[PAGE EXTRACT — start]

Molecular evaluation reveals an important role for nutrient-dependent intracellular trafficking in chronic bacterial otitis media.

Nontypeable Haemophilus influenzae (NTHI) infections have increased dramatically over the past decade and now account for a sizeable fraction of COPD exacerbations, otitis media, and bacterial sinusitis. Although it is most frequently present as an innocuous commensal, under certain environmental conditions, such as nutrient stress or viral infection, NTHI can emerge as an invasive pathogen. Furthermore, in a subset of cases, NTHI causes chronic, treatment-refractory disease by seeking intracellular refuge from the host immune system.

Despite its public health importance, the mechanisms underlying NTHI pathogenicity and intracellular survival remain incompletely understood. To address this gap, Hardison and colleagues first evaluated the impact of heme-iron nutrient deprivation on intracellular bacterial trafficking. Using immunofluorescence in both animal and airway cell culture models, they demonstrated that transient heme-iron restriction promoted intracellular invasion of NTHI and that this used both clathrin- and lipid raft–dependent mechanisms. Intriguingly, they found that nutrient restriction permitted survival and formation of intracellular bacterial communities by enabling NTHI to evade endolysosomal degradation. This suggested that NTHI causes chronic, treatment-refractory disease by usurping endogenous vesicle trafficking pathways to relocate intracellularly and evade host immune surveillance.

[PAGE EXTRACT — finish]
[INFORMATION SHOWN — start]

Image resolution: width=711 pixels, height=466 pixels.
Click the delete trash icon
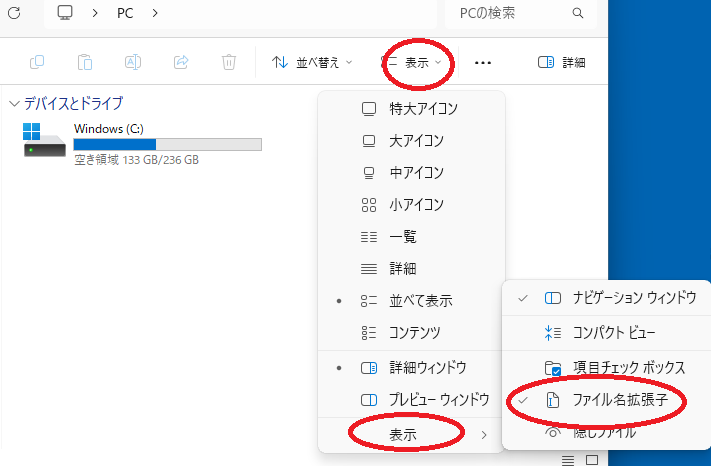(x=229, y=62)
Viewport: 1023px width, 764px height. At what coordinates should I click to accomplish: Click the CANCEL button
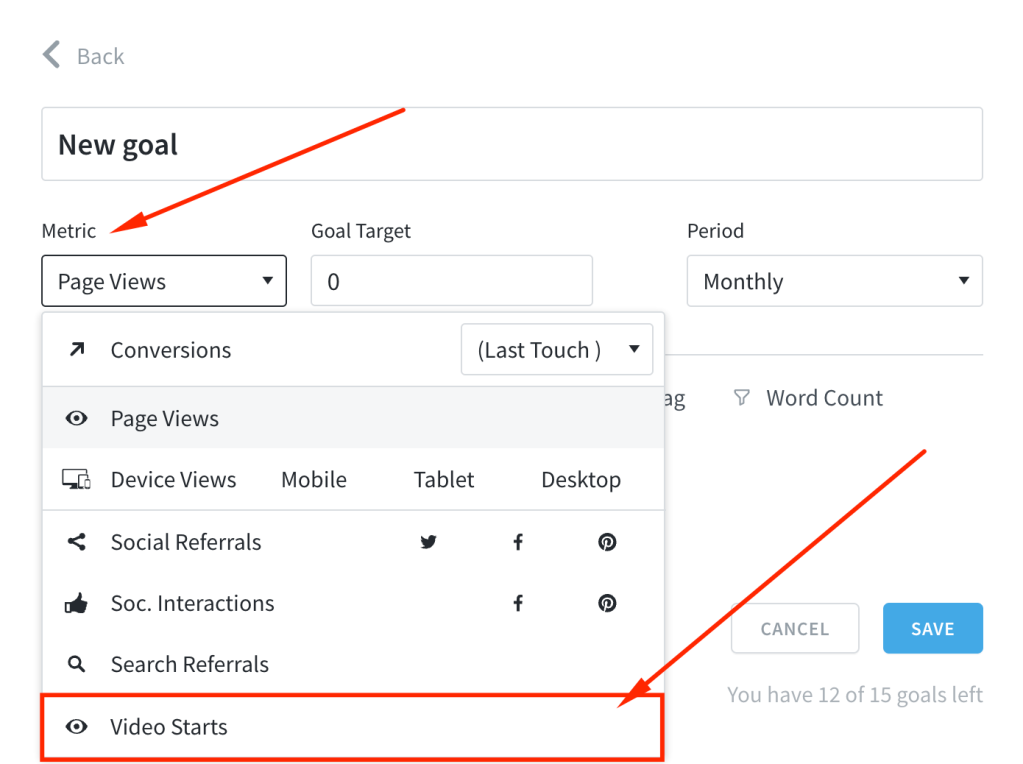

[INFORMATION SHOWN — finish]

__PARTS OF THE EXERCISE__:
[a] Answer these questions from the NTHI excerpt:
(i) Besides COPD exacerbations and otitis media, what condition do NTHI infections now account for a sizeable fraction of?
(ii) What two kinds of mechanisms did the intracellular invasion of NTHI use?
(iii) What type of degradation did nutrient restriction enable NTHI to evade?
[b] Reproduce everything in the NTHI excerpt from "Molecular evaluation reveals" down to "host immune system.", swapping "commensal" for "colonizer".
[c] Translate this sentence from the NTHI excerpt into Spanish: "Despite its public health importance, the mechanisms underlying NTHI pathogenicity and intracellular survival remain incompletely understood."
Rely solely on the NTHI excerpt when responding.

__RESPONSES IN ORDER__:
[a]
(i) Bacterial sinusitis
(ii) Clathrin-dependent and lipid raft–dependent mechanisms
(iii) Endolysosomal degradation

[b]
Molecular evaluation reveals an important role for nutrient-dependent intracellular trafficking in chronic bacterial otitis media.

Nontypeable Haemophilus influenzae (NTHI) infections have increased dramatically over the past decade and now account for a sizeable fraction of COPD exacerbations, otitis media, and bacterial sinusitis. Although it is most frequently present as an innocuous colonizer, under certain environmental conditions, such as nutrient stress or viral infection, NTHI can emerge as an invasive pathogen. Furthermore, in a subset of cases, NTHI causes chronic, treatment-refractory disease by seeking intracellular refuge from the host immune system.

[c] A pesar de su importancia para la salud pública, los mecanismos que subyacen a la patogenicidad y la supervivencia intracelular de NTHI siguen sin comprenderse por completo.